» **O PEDIDO**:
Prolongue o texto sobre humor, histeria e tristeza, escrevendo a partir da última frase que ele apresenta.

» **TEXTO PARA LEITURA**:

>>>>>

Sobre humor, histeria, tristeza e palavras de baixo calão

— Ask me the secret of comedy.
— What is the secret of…
— Timing!

(Eric Idle, em seu livro Road To Mars)

Fazer humor (ou pelo menos tentar, que é o que eu faço) é chapinhar num terreno bastante perigoso. Você está no alto de um minarete. De um lado, o Abismo da Histeria, do outro, a Garganta do Ridículo. Lá embaixo, o Monstro da Tristeza, que foi o que o fez subir até aqui, pra começo de conversa. Qualquer passo em falso o fará escorregar ou para a histeria ou para o ridículo. Em ambos os casos, será devorado pela tristeza.
Falava sobre isso com a Fer no fim-de-semana, depois de assistirmos Kung Pow. Quem já viu o filme sabe: as cenas mais caras, aquelas que envolvem os efeitos especiais mais sofisticados, são justamente as que não têm graça alguma. O bebê lutando, depois aquela luta com a vaca, e a cena da língua no final: quem ri disso? Parece que Stevie Oedekerk, o idealizador, roteirista e diretor do filme, ficou inseguro com o que tinha nas mãos e resolveu enfiar umas cenas que sublinhassem que o filme é puro non sense. Não precisava: tais cenas parecem golpes de um desesperado, um palhaço que, com medo de que a audiência não ria das piadas de sempre, de repente bota o pau pra fora e o chacoalha para a platéia. É ridículo, é histérico. E, acima de tudo, é triste.
Ter a medida exata do humor deve ser a arte mais refinada que existe, e é por isso que eu cultuo Monty Python. É obrigação de qualquer um que pense em fazer humor (desde o despretensioso palhaço da turma, no estilo Chandler Bing, até o comediante profissional que ganha montes de dinheiro, como Matthew Perry) buscar o exemplo do sexteto britânico. Nada (ou quase nada) do que os Pythons fizeram saía da medida. Eles conseguiram, por anos, equilibrarem-se lá no alto do minarete (aliás, o que Eric Idle aprendeu no Monty Python serviu para que ele escrevesse Road To Mars, um ensaio primoroso sobre o humor e sua estreita relação com a melancolia).
Nessa conversa com a Fer, acabei me lembrando das coisas que escrevo aqui. Disse a ela que há gente que acha minha sátira bíblica engraçada por causa dos palavrões. Não acreditam? Pois vejam:

Uhauahauahuah!!!! Dá até gosto de ler passagem bíblicas com palavrões!!!! uuahauahuahauah!!!

<<<<<

» **DADOS EXTRAÍDOS**:
>>>>>

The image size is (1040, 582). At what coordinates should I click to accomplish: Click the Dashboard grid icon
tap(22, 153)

<<<<<
>>>>>

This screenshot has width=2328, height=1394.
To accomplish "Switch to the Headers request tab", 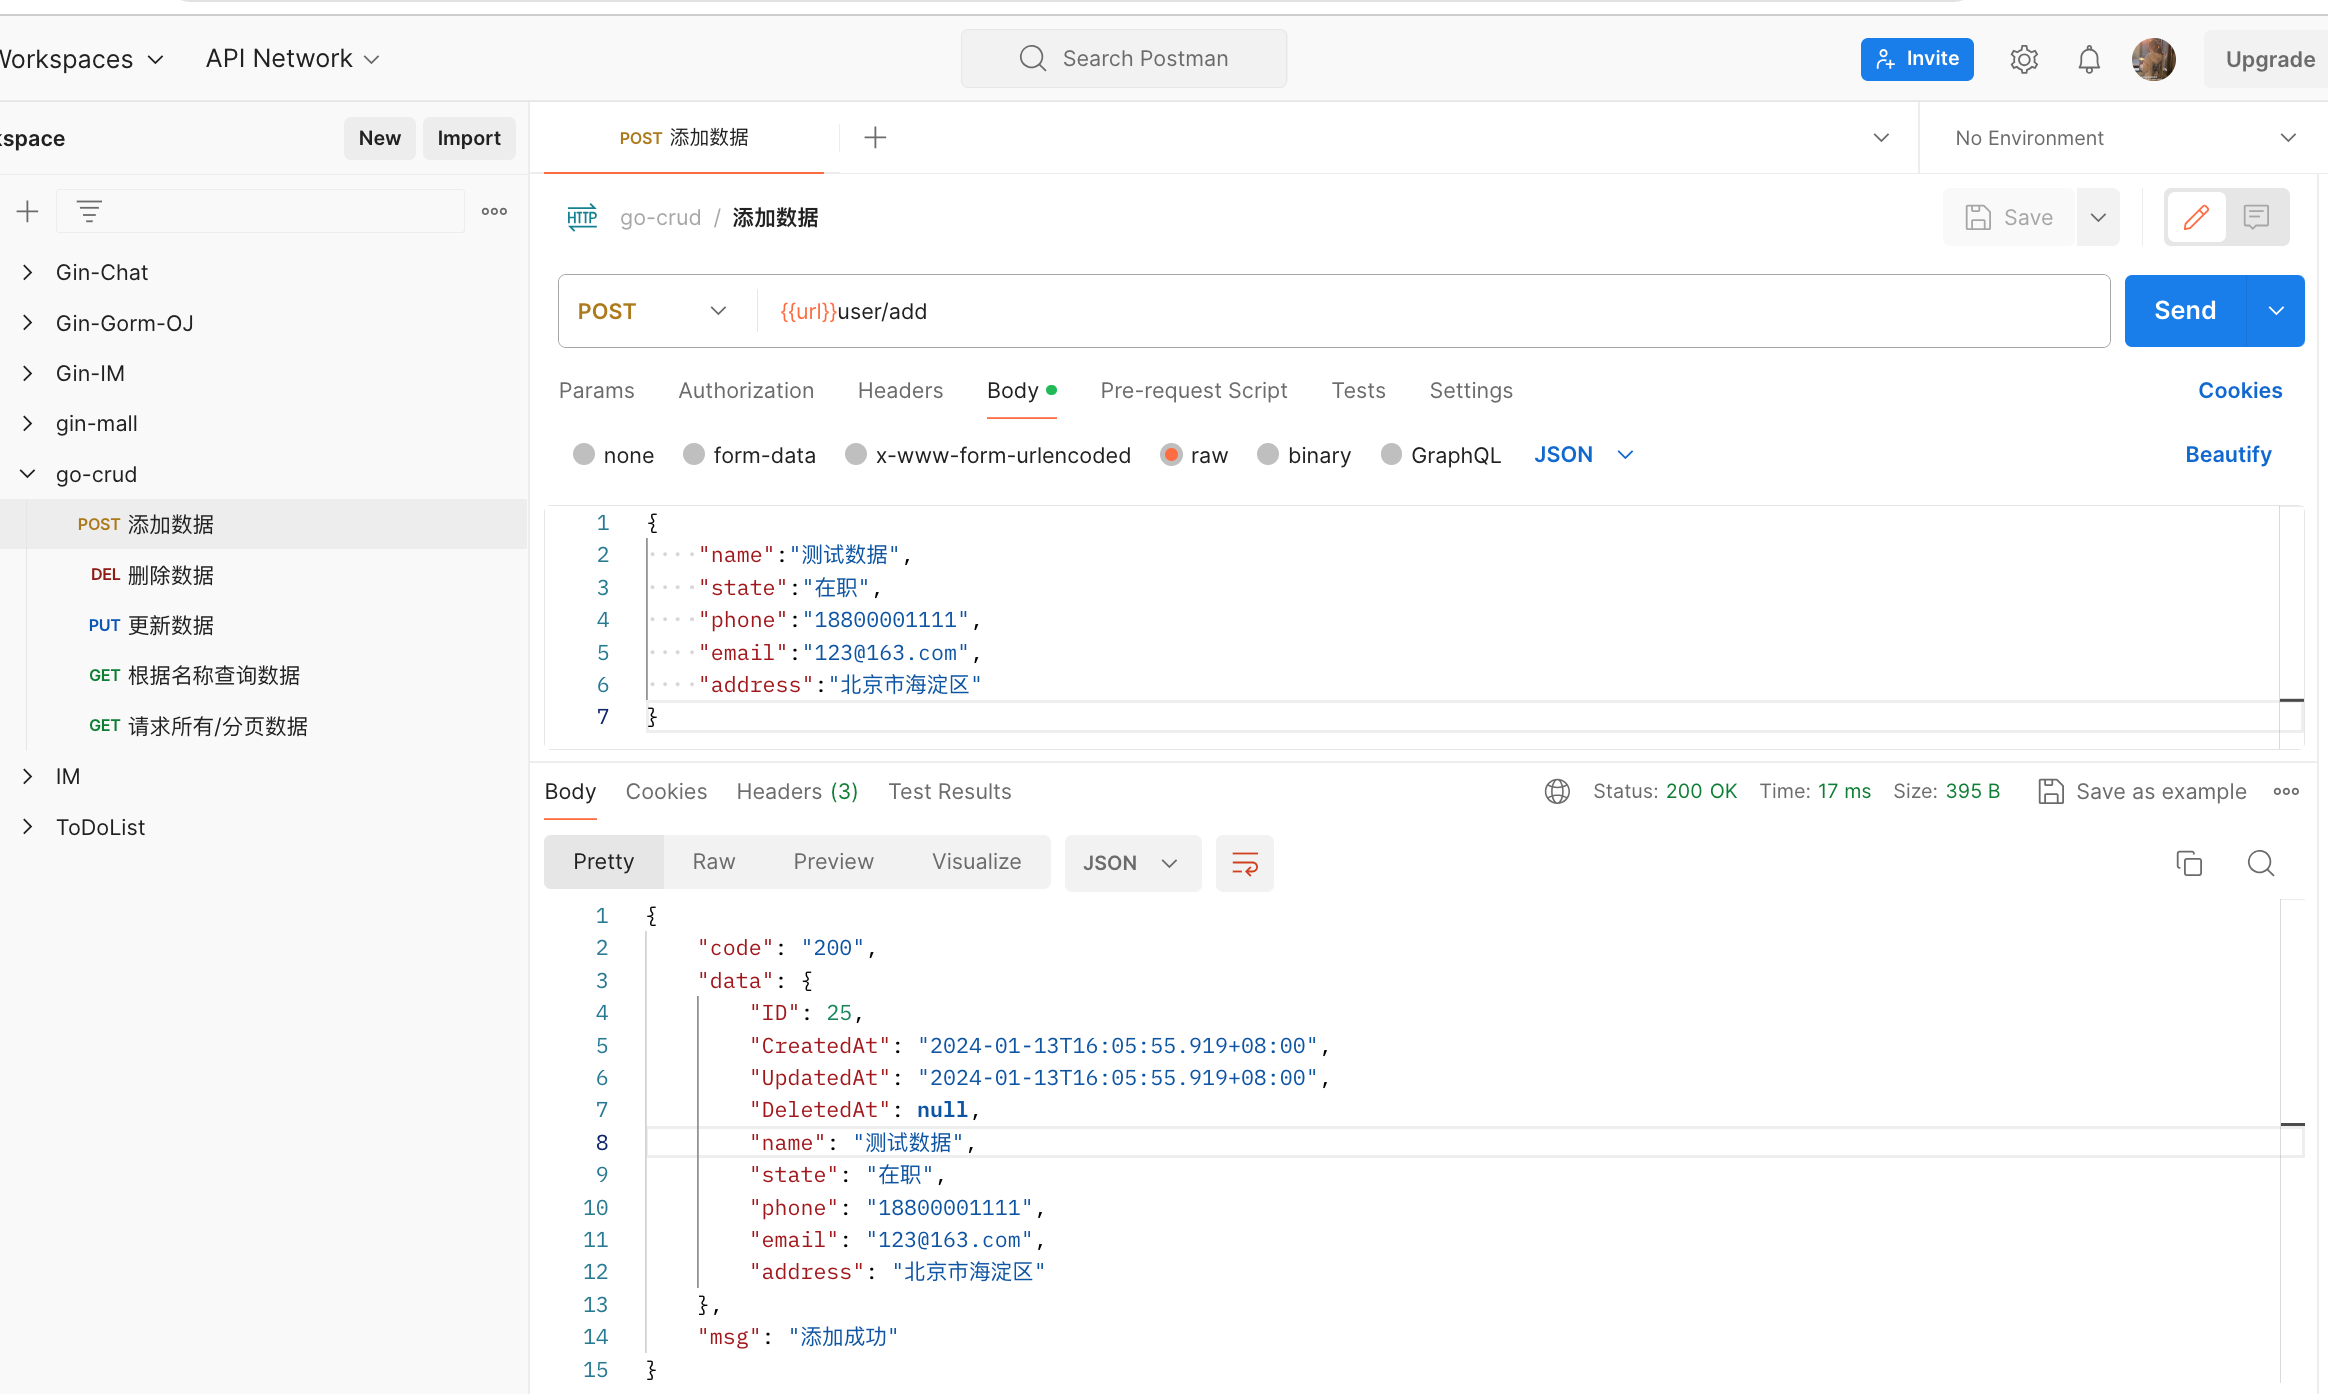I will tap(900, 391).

<<<<<

» **RESPOSTA À TAREFA**:
Esse foi um comentário feito pela Eudora na minha versão do primeiro capítulo do livro de Rute (notaram as risadas histéricas? Coincidência?). E no último capítulo, um tal Phillipe comentou o seguinte:

Poha [sic], cade os palavroes? Isso aqui antigamente era mais engracado…

Muito bem: alguém pode me explicar o que há de tão engraçado num palavrão? Eu fui criado numa família baiana. Portanto, quando ainda bebê, as primeiras palavras que falei foram “mamãe”, “papai” e “porra”. Não escrevo palavrões para chocar, nem por achá-los engraçados: eles fazem parte do meu vocabulário cotidiano desde sempre. Tenho, porém, tentado maneirar nas palavras ditas “de baixo calão”, justamente para afugentar pessoas como o Phillipe, que dão risinhos nervosos sempre que lêem ou ouvem “caralho”, “puta que pariu”, “vai tomar no cu”, “boceta”, e outros menos cotados.
Oras, faça-me o favor, qual a graça? Os palavrões fazem parte do vocabulário humano há séculos, e eu aposto que até mesmo os grandes heróis bíblicos soltavam um “puta que pariu” nos dois momentos que justificam qualquer palavrão: a relação sexual e a topada com o dedão do pé. Lembro-me de pelo menos um exemplo: em I Samuel 20:30 (o próximo livro a passar por aqui, aliás) o rei Saul, irado com seu filho Jônatas, o chama de “Filho da perversa em rebeldia” (a Bíblia na Linguagem de Hoje traz “filho de uma mulher à toa”). Deve ser o exemplo mais antigo (Saul reinou de 1.065 a 1.025 a.C.) do sempre popular “filho da puta”.
Não estou dizendo que eu tenha a medida exata do humor (não tenho medida alguma, infelizmente), apenas que reconheço que o ideal é obtê-la, e me esforço para isso. De resto, uma dica para o Phillipe e outras pessoas cujo senso de humor alcança apenas a escatologia: conheçam Monty Python. Por favor.

41 comments

  1. puxa, me deu vontade de rever todos os filmes do monty. como eu amo!
    *
    ah, e lembro de uma professora de linguística da pós que dizia que em três situações a pessoa tende a falar na sua língua materna, não importa há quantos anos esteja em um país estrangeiro: na hora da topada com o dedão, quando está muito, muito doente, e na hora do orgasmo…

  2. ah, e mais uma coisa que eu acho: assim como tem gente que acha que a graça toda dos textos está nos “putas”, “caralhos” e tals, também pode ter certeza que, se vc não botasse (ui) esses palavrões, não choveriam mensagens do tipo “vai queimar no inferno” etc.
    beijo, MACO.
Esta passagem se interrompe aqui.